This doesn’t convey half of the film’s bizarre detours and unexplained reveals. In one scene, a Q&A between a museum staffer and a pompous modern artist is continually disrupted by the staccato curses of a supposedly Tourette’s-suffering patron, who is met with a mixture of derision and politically correct calls for acceptance. In another diversion — arguably the best scene in the film — a posh gala fundraiser becomes the canvas for a performance art piece by an actor impersonating a wild animal — pestering guests and toppling the place settings until the performer’s Method immersion seemingly goes too far, leading to actual physical harm.
Or does it? Everything in the museum is a potential hall of mirrors, every interruption a possible ruse, every disruptive cellphone ring a coordinated trigger yielding uncomfortable revelations about complicity, complacency and perversity in the mass public. “The Square” is filled with either random or engineered psychological experiments between the art and the people experiencing it. We haven’t even gotten to Christian’s one-night stand with a screwball American journalist (Elisabeth Moss at her best), who happens to cohabitate with an adult chimpanzee. Don’t ask.

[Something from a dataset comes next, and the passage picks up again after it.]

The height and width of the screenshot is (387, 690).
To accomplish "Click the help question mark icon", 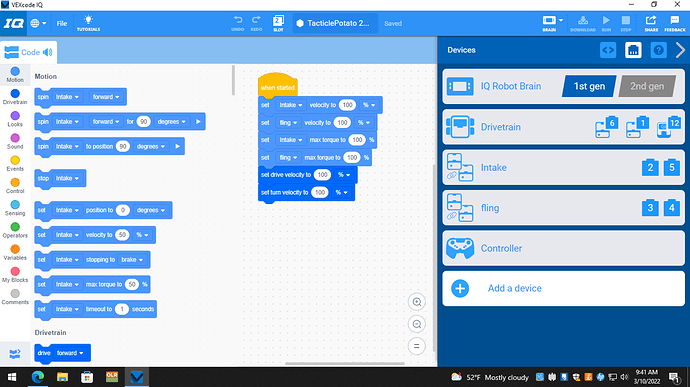I will [x=658, y=50].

“Do you want to save a human life?” This query is pitched by a woman on the same square in Stockholm (there are squares everywhere in the film’s visual palette, if you look for them) where Christian is mugged. We never learn whom she’s trying to “save;” she’s ignored by everyone, much like the proliferation of homeless people around which the businessmen swerve on their routes to work. Lurking behind the movie’s gags and pranks, its First World problems and mystery-novel solutions, is an acknowledgement of unbridgeable social, cultural and economic chasms.
For all its sometimes-inexplicable tangents — and its question mark of an ending — on this regard it’s clear where Östlund’s sympathies lie. His savage treatment of the callous bourgeoisie has an echo of Buñuel and Pasolini, yet he’s smart enough to recognize that the elite almost always wins.

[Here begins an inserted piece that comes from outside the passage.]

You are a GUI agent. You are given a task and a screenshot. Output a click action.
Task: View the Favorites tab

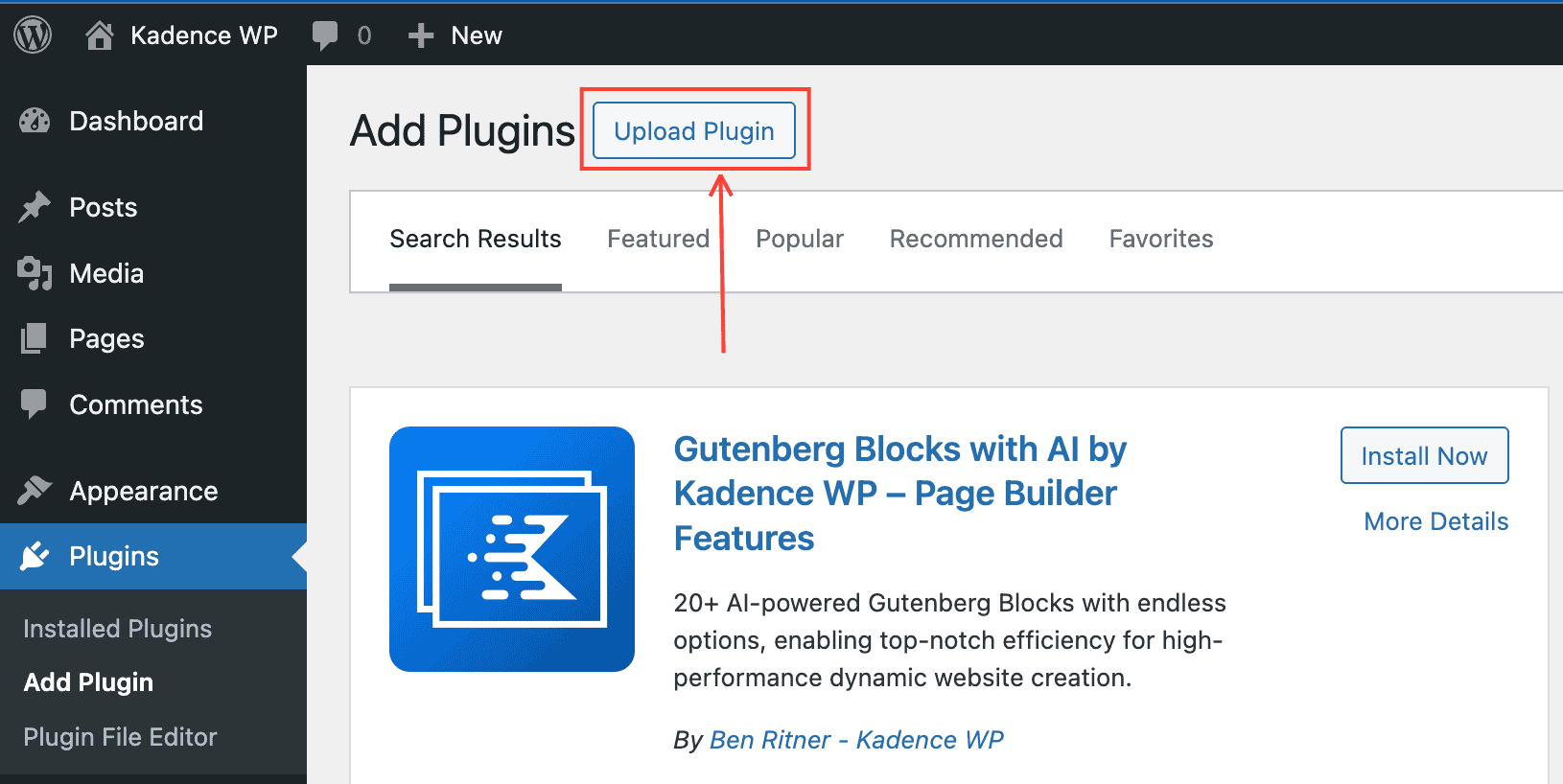point(1161,239)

But what is winning when nothing makes sense? Your answer is as good as mine. The thrill is in the question.
THE SQUARE. Director: Ruben Östlund; Cast: Claes Bang, Elisabeth Moss, Dominic West; Distributor: Magnolia; Rated R; in Swedish and English. Opens Friday at Miami Beach Cinematheque and the Tower Theater in Miami; expands to Cinema Paradiso Hollywood on Nov. 22 and the Lake Worth Playhouse on Dec. 1.